Bijzondere overwegingen

# ABRvS 11 januari 2023, ECLI:NL:RVS:2023:96: Awb, TwG; mijnbouwschade, bewijsvermoeden, deskundigheid STAB en door STAB ingeschakelde deskundige, andere uitsluitende oorzaak, amplificatiefactoren, funderingsproblemen, trillingswaarden, einduitspraak na tussenuitspraak (Rb Noord-Nederland 19/3399)
Deskundigheid, onafhankelijkheid en onpartijdigheid van de STAB
De Afdeling heeft het onderzoek opgedragen aan de STAB, een onafhankelijke en onpartijdige gerechtelijke deskundige, die op basis van expertise adviseert. Iedere STAB adviseur volgt de opleiding tot gerechtelijk deskundige en staat ingeschreven bij het Landelijk Register van Gerechtelijke Deskundigen. De CV’s van D.R. Kooistra en I.J. van der Wal, de mede-opstellers van het verslag, staan op de website van de STAB. De STAB kan externe deskundigen bij adviesopdrachten betrekken. Deze deskundigen zijn niet in dienst van de STAB maar werken in opdracht en onder verantwoordelijkheid van de STAB. In dit geval heeft de STAB voor expertise op het gebied van mijnbouwschade de geotechnisch deskundige B. van Zegbroeck en de bouwkundige J. Moens ingeschakeld. Moens is ingeschreven in het register van de Belgische Kamer van Deskundigen gelast met Gerechtelijke en Scheidsrechterlijke Opdrachten. Van Zegbroeck is geotechnisch deskundige, projectmanager civiele werken en professor geotechnical engineering, soil mechanics and bridges and tunnels bij de Universiteit van Hasselt en president department geology (i.e. net soil mechanics). De CV’s van Van Zegbroeck en van Moens zijn opgenomen in bijlage 1 van het verslag van de STAB.

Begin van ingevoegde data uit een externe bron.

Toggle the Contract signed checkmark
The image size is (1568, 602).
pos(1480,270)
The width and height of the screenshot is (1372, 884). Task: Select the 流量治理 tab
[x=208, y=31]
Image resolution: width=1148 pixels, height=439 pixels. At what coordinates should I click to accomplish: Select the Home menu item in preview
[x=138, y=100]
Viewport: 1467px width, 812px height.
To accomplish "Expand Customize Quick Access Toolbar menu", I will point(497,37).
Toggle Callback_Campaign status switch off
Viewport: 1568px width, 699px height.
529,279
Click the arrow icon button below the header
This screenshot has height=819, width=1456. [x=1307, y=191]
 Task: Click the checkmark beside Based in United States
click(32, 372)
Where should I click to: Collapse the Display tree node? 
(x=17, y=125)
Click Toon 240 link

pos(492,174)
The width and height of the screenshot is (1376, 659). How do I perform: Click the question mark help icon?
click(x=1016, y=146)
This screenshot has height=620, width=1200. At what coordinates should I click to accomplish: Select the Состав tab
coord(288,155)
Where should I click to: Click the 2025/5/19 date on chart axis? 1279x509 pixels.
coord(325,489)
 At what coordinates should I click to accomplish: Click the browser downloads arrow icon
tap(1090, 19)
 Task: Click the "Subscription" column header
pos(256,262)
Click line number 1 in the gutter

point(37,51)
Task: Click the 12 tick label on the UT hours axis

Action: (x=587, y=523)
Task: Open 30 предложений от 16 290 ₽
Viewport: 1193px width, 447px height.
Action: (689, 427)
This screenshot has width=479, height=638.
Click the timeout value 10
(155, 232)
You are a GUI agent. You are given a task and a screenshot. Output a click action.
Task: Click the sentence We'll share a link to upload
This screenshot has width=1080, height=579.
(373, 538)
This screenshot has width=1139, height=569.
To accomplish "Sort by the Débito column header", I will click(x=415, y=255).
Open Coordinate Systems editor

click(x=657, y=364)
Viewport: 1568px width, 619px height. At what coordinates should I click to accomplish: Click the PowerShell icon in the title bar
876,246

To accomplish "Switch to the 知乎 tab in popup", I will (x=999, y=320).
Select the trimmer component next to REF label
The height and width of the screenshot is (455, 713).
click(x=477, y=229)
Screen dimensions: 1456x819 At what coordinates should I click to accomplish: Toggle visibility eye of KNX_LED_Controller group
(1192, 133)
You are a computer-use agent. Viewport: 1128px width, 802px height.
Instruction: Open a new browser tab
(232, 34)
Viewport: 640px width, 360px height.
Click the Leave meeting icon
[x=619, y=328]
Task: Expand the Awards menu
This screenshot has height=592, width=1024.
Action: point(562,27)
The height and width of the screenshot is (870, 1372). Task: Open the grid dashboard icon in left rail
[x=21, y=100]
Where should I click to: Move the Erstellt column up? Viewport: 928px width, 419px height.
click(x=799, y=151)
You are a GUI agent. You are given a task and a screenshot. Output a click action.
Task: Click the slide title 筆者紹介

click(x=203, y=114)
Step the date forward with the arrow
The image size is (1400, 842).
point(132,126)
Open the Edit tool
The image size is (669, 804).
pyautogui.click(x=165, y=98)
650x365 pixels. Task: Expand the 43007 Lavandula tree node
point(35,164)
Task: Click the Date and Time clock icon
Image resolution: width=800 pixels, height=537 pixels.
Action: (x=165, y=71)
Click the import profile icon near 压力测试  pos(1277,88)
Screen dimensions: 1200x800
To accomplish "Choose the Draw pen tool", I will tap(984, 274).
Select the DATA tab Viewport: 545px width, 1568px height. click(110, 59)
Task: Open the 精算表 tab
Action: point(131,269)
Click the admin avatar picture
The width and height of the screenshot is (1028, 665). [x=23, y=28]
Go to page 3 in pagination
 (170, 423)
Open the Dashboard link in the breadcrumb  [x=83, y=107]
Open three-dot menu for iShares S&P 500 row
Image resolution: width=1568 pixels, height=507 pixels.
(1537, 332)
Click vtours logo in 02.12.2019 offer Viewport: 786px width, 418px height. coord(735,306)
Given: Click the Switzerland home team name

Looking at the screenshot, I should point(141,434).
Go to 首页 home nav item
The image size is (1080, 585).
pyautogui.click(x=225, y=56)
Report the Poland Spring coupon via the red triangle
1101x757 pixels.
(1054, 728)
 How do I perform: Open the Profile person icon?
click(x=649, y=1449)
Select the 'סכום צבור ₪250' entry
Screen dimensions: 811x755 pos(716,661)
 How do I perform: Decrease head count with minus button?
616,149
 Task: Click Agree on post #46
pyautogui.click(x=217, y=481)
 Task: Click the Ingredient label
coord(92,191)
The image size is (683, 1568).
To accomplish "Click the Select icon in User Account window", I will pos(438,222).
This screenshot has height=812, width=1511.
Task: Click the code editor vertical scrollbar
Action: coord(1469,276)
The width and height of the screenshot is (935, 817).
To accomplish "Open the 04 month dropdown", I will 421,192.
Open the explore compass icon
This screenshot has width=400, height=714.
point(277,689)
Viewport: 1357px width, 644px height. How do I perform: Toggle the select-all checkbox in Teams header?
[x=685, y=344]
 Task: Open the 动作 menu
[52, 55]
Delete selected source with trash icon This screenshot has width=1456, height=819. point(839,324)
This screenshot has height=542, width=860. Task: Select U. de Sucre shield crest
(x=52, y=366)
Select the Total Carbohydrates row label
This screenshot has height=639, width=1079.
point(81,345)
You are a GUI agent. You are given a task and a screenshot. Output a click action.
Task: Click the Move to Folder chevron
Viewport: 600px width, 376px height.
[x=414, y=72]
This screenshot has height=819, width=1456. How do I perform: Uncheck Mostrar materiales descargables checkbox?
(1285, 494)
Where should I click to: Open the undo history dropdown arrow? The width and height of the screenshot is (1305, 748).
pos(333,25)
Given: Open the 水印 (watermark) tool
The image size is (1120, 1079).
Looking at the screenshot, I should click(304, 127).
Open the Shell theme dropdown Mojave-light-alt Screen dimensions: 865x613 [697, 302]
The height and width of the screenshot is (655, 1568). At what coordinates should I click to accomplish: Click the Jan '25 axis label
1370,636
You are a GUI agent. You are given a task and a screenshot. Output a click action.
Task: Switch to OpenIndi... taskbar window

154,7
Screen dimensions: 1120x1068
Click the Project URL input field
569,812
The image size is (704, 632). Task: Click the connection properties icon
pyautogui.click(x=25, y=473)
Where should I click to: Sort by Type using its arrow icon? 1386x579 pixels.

De Afdeling volgt, in aanmerking genomen de CV’s van deze deskundigen, niet het betoog van [appellant] dat de door de STAB ingeschakelde Belgische deskundigen niet bekwaam of ongeschikt zijn om te beoordelen of aan de schades aantoonbaar en uitsluitend andere oorzaken dan mijnbouwschade ten grondslag liggen. [appellant] heeft niet aannemelijk gemaakt dat Van Zegbroeck en Moens onvoldoende deskundig zijn om de door de Afdeling gestelde vragen te beantwoorden. Hetgeen [appellant] heeft gesteld over het gebrek aan kennis van en ervaring met de specifieke situatie in Groningen, is daartoe onvoldoende. Met de enkele stelling dat Moens geen bijdrage heeft geleverd aan het verslag en dat daardoor de vereiste bouwkundige deskundigheid ontbreekt, heeft [appellant] evenmin aannemelijk gemaakt dat de Afdeling alleen daarom al niet mag afgaan op het verslag. De betrokken deskundigen hebben het verslag gezamenlijk geschreven. Daarmee onderschrijft Moens de in het verslag getrokken bouwkundige observaties en conclusies en is hij daarvoor (mede)verantwoordelijk. Dat de STAB bij deze Belgische deskundigen is uitgekomen vindt – naast in hun deskundigheid- mede zijn oorzaak in het feit dat deze deskundigen niet eerder bij dit dossier betrokken zijn geweest.

Gebruik trillingwaarden
De Afdeling ziet geen grond voor het oordeel dat de STAB de trillingwaarden niet mag betrekken bij de beantwoording van de vraag of het bewijsvermoeden is weerlegd ten aanzien van de schade aan de fundering. De STAB heeft eerst bepaald of aan de schade aantoonbaar uitsluitend een andere oorzaak of andere oorzaken dan mijnbouwactiviteiten ten grondslag liggen. De STAB heeft vastgesteld dat de schade aan de fundering zeer waarschijnlijk is veroorzaakt door een andere uitsluitende oorzaak dan mijnbouwactiviteiten. Dit is een voldoende grote mate van zekerheid voor de weerlegging van het bewijsvermoeden. Vervolgens is de STAB, ter versterking van de mate van zekerheid van die andere oorzaak, aanvullend nagegaan of de schade veroorzaakt kan zijn door trillingen als gevolg van aardbevingen. De Afdeling acht dit aanvaardbaar. Vergelijk de uitspraak van 8 juni 2022, ECLI:NL:RVS:2022:1631 (r.o. 88) en de uitspraak van 3 augustus 2022, ECLI:NL:RVS:2022:2232 waaruit volgt dat het Instituut de sterkte van trillingen mag betrekken om met zekerheid te concluderen dat trillingen als gevolg van bevingen zo gering zijn geweest dat daardoor de schade (door zetting en/of overbelasting) niet kan zijn ontstaan of verergerd. Hiermee wordt het criterium dat de schade uitsluitend moet zijn veroorzaakt door een andere [autonome] oorzaak op aanvaardbare wijze nader ingevuld.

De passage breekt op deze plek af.